General John Pershing believed the unrepentant Germany martial spirit would prove disastrous:

The German troops today are marching back into Germany announcing that they have never been defeated… What I dread is that Germany doesn’t know that she was licked… Had they given us another week, we’d have taught them.

It would take less than a generation to prove his fears correct. America does not often heed her Pershings and her Powells. Vietnam, Lebanon, Somalia, Iraq II, and Afghanistan all point to a lack of decisive force—often following a lack of decisive objectives. To his dying day, Powell believed this a great tragedy. He expected much of America because America always had much to offer. “America is a remarkable nation,” Powell asserted. He continued:

We are, as Abraham Lincoln told Congress in December 1862, a nation that “cannot escape history” because we are the last best hope of earth.” The president said that his administration and Congress held the “power and . . . responsibility” to ensure that the hope America promised would be fulfilled. Today, 130 years later… We cannot lead without our armed forces. Economic power is essential; political and diplomatic skills are needed; the power of our beliefs and our values is fundamental to any success we might achieve; but the presence of our arms to buttress these other elements of our power is as critical to us as the freedom we so adore. Our arms must be second to none.

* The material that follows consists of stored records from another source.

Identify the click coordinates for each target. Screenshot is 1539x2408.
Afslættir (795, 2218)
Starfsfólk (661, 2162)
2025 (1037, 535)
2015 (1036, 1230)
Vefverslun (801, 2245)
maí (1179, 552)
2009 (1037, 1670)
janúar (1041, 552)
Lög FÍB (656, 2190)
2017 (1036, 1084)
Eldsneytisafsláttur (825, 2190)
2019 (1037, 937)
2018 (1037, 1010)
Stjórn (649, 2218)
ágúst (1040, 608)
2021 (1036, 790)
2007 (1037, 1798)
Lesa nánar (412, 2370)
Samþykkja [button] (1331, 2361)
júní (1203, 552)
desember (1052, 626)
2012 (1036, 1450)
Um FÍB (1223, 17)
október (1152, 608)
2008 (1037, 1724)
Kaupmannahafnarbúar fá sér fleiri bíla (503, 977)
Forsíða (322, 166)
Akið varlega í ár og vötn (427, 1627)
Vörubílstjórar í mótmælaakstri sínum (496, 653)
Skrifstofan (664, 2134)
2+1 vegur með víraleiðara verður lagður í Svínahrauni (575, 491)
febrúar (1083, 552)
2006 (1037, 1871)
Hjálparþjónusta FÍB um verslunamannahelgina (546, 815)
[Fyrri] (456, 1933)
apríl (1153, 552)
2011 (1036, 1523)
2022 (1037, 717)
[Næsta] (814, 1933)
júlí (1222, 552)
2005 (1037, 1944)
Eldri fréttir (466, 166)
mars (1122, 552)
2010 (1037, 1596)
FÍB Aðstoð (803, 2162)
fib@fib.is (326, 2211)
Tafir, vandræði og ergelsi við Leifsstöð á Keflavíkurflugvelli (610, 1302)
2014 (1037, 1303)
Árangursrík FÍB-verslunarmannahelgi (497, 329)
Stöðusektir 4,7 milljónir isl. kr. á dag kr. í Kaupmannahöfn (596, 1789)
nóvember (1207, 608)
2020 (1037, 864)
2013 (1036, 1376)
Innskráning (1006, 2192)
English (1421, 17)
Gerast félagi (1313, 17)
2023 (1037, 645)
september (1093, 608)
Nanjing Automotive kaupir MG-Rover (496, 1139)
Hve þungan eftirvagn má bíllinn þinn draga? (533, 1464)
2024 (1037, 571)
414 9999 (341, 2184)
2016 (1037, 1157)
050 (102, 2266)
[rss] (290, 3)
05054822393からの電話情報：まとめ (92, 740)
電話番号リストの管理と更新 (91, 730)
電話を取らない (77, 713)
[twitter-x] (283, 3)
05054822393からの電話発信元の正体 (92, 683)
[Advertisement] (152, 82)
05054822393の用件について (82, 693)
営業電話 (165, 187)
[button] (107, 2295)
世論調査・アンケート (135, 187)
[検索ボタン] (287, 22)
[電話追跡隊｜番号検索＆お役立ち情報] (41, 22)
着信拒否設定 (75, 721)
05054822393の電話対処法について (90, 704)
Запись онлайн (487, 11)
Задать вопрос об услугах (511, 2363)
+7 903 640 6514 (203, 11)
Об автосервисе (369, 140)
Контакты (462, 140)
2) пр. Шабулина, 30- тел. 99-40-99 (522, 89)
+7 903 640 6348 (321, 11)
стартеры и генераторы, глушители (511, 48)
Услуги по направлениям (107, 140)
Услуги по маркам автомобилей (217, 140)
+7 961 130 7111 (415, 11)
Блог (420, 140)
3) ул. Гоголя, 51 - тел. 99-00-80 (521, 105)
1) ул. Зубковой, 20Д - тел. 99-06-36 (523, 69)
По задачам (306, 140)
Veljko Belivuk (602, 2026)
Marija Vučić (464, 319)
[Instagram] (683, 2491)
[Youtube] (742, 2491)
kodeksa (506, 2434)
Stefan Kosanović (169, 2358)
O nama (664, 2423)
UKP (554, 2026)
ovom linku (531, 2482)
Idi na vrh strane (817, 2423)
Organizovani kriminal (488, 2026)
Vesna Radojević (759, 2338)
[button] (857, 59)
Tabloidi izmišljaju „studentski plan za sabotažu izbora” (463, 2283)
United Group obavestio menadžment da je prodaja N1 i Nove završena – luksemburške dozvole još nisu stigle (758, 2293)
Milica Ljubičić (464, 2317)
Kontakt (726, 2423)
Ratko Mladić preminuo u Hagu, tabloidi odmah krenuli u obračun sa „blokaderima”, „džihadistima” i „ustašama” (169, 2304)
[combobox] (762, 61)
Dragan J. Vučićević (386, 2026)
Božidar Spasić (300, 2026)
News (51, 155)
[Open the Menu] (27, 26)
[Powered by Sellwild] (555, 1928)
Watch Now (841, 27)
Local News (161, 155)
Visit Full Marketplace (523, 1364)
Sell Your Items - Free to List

Today America eulogized a man who believed deeply that America has, on balance, been a force for good in the world—both within and outside her borders. This belief sustained Powell through many of the calamities that have threatened our nation.

Taken together, I fear that two of Powell’s deepest commitments are under threat. Too many of us, including too many Christians, no longer believe that America is a force for good. And too many of us, including too many Christians, no longer believe that force—let alone the overpowering and decisive force necessary to lick our enemies and win victory—can also be a force for good, or the form that love might take in the last resort when nothing else will protect the sufficiently threatened innocent, requite a sufficiently grave injustice, or punish a sufficiently grave evil.

It was asked at today’s memorial service whether America still makes men like Powell. While I think the last twenty years have proved—decisively even—that we do, it will always remain an important question for us to ask. For the day we stop making men and women like Powell will be the day that America will have lost the capacity not just for greatness but for goodness as well.